======== PROVIDED PASSAGE

Question

The area enclosed between the curves $y = x|x|$ and $y = x - |x|$ is:

• A. $\frac{8}{3}$
• B. $\frac{2}{3}$
• C. 1
• D. $\frac{4}{3}$

Answer 1

The Correct Option is D

The area bounded by the curves \(y = x|x|\) and \(y = x - |x|\) is determined by analyzing their representations and intersection points.

Step 1: Curve Representation

1. The curve \(y = x|x|\) is defined as:

\[ y = \begin{cases} x^2 & \text{if } x \geq 0 \\ -x^2 & \text{if } x < 0 \end{cases} \]

This curve is a parabola opening upwards for \(x \geq 0\) and downwards for \(x<0\).

2. The curve \(y = x - |x|\) is defined as:

\[ y = \begin{cases} 0 & \text{if } x \geq 0 \\ 2x & \text{if } x < 0 \end{cases} \]

For \(x \geq 0\), this is the x-axis. For \(x<0\), this is a line with a slope of 2.

Step 2: Intersection Points

To find intersections in the region where \(x<0\), we set the equations equal:

\[ x|x| = x - |x| \]

Since \(x<0\), \(|x| = -x\). Substituting this gives:

\[ -x^2 = x - (-x) \implies -x^2 = 2x \]

Rearranging and factoring:

\[ x^2 + 2x = 0 \implies x(x + 2) = 0 \]

The solutions are \(x = 0\) and \(x = -2\). Therefore, the curves intersect at \(x = -2\) and \(x = 0\).

Step 3: Area Definition

The enclosed area is calculated by integrating the difference between the upper and lower curves over the interval \([-2, 0]\). In this interval, \(y = -x^2\) is the upper curve and \(y = 2x\) is the lower curve.

\[ A = \int_{-2}^0 \left[(-x^2) - (2x)\right] dx \]

This simplifies to:

\[ A = \int_{-2}^0 \left(-x^2 - 2x\right) dx \]

Step 4: Integral Computation

The antiderivatives of the terms are:

\[ \int -x^2 dx = -\frac{x^3}{3} \quad \text{and} \quad \int -2x dx = -x^2 \]

Applying these to the definite integral:

\[ A = \left[ -\frac{x^3}{3} \right]_{-2}^0 + \left[ -x^2 \right]_{-2}^0 \]

Step 5: Evaluation at Limits

1. Evaluating \(\left[-\frac{x^3}{3}\right]_{-2}^0\):

\[ \left(-\frac{0^3}{3}\right) - \left(-\frac{(-2)^3}{3}\right) = 0 - \left(-\frac{-8}{3}\right) = 0 - \frac{8}{3} = -\frac{8}{3} \]

2. Evaluating \(\left[-x^2\right]_{-2}^0\):

\[ -(0^2) - (-(-2)^2) = 0 - (-(4)) = 0 + 4 = 4 \]

Combining the results for the total area:

\[ A = -\frac{8}{3} + 4 \]

Simplifying:

\[ A = -\frac{8}{3} + \frac{12}{3} = \frac{4}{3} \]

Final Result: The calculated enclosed area is:

\[ \boxed{\frac{4}{3}} \]

================
======== GIVEN ENTRIES

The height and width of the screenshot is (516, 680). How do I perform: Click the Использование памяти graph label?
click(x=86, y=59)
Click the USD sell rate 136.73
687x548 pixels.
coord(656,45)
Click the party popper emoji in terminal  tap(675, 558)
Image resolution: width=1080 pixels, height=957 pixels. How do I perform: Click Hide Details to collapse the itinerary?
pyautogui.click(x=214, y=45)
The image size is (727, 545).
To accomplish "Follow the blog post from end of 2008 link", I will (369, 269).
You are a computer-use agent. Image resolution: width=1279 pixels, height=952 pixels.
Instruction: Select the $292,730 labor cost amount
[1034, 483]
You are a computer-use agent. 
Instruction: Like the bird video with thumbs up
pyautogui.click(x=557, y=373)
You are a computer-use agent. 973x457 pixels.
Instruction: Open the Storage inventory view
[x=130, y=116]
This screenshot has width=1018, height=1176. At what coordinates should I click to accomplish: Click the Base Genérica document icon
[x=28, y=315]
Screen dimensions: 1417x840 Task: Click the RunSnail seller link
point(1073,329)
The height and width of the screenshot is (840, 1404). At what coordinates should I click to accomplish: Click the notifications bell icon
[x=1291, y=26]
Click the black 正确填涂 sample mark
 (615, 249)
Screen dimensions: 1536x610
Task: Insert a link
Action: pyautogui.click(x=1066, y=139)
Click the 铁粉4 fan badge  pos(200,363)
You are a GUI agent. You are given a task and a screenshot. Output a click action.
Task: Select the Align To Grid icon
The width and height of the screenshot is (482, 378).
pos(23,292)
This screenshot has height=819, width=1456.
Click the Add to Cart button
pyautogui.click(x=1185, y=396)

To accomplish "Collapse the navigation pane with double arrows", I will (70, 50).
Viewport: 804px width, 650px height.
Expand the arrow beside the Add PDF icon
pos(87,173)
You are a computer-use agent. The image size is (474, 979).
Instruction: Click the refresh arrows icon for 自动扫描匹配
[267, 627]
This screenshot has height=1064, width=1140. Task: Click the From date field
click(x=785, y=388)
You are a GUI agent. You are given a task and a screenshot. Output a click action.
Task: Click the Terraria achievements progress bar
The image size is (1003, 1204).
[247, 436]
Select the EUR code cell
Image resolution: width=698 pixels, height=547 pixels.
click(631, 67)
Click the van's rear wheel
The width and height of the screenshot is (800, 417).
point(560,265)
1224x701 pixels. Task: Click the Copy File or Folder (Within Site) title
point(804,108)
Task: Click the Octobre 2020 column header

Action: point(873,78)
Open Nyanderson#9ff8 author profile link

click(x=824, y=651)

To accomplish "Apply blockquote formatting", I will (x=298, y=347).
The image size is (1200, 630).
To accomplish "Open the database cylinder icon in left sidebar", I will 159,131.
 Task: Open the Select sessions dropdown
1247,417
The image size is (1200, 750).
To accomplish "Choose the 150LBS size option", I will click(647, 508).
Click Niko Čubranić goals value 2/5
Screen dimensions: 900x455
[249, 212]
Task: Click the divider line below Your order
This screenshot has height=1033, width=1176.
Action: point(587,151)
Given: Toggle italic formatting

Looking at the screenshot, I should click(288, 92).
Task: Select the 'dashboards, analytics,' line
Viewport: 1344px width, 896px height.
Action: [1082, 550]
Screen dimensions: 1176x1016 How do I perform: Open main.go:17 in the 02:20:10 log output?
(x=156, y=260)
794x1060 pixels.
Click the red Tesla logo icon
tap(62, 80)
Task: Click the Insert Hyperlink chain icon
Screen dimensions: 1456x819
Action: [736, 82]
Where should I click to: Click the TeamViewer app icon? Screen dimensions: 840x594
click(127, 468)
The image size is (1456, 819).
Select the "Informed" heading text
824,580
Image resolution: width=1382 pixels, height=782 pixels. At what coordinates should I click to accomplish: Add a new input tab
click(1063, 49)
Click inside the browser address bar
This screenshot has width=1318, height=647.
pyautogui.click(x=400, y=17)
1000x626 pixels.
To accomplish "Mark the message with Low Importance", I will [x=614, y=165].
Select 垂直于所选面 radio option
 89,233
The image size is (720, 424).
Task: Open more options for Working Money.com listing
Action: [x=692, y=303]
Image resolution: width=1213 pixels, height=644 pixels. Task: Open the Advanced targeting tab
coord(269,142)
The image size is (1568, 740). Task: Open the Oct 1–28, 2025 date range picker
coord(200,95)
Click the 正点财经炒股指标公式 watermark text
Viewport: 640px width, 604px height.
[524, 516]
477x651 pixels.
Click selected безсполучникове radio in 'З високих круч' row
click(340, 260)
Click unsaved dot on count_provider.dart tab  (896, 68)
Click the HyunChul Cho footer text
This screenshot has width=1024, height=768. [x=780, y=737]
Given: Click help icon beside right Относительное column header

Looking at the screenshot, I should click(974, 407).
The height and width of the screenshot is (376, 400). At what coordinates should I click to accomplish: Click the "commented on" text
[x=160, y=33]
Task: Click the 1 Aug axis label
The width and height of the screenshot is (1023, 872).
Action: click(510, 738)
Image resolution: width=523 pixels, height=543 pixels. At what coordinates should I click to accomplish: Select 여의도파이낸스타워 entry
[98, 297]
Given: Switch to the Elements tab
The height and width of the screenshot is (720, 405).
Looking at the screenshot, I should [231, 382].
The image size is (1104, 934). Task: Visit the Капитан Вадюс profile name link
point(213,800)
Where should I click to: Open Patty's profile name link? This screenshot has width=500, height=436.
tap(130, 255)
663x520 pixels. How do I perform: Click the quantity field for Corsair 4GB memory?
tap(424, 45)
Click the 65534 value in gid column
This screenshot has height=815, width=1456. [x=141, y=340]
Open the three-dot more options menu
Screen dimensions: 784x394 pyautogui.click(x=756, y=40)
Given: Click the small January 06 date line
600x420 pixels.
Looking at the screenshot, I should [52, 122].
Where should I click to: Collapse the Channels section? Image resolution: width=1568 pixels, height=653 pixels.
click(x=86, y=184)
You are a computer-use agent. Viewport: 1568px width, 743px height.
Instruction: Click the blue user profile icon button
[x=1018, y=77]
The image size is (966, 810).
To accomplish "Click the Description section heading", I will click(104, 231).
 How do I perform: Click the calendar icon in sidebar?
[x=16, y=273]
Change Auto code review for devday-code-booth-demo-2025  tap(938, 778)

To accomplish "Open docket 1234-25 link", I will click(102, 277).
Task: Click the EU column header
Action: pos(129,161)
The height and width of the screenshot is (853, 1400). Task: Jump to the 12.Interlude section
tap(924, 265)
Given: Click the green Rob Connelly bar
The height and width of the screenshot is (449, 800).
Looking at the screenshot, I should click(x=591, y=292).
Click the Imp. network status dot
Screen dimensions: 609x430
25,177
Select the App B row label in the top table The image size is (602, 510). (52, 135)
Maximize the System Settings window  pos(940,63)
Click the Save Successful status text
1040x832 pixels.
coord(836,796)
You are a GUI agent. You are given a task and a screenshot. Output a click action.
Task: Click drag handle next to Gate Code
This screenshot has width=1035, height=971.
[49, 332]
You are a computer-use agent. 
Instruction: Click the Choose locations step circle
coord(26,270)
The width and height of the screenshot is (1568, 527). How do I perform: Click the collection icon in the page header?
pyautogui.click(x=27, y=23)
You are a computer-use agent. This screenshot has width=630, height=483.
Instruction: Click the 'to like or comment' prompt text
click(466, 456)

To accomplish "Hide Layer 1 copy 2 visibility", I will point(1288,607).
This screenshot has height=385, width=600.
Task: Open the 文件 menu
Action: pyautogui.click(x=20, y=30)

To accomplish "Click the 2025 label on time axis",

================

• _GIVEN INSTRUCTION 1_:
In the area problem, at which two x-values do the curves intersect?
• _GIVEN INSTRUCTION 2_:
Repeat the stretch of the area problem from "The Correct Option" through "downwards for \(x<0\).", copied word for word.

• _PROBLEM SOLUTION 1_:
x = -2 and x = 0

• _PROBLEM SOLUTION 2_:
The Correct Option is D

The area bounded by the curves \(y = x|x|\) and \(y = x - |x|\) is determined by analyzing their representations and intersection points.

Step 1: Curve Representation

1. The curve \(y = x|x|\) is defined as:

\[ y = \begin{cases} x^2 & \text{if } x \geq 0 \\ -x^2 & \text{if } x < 0 \end{cases} \]

This curve is a parabola opening upwards for \(x \geq 0\) and downwards for \(x<0\).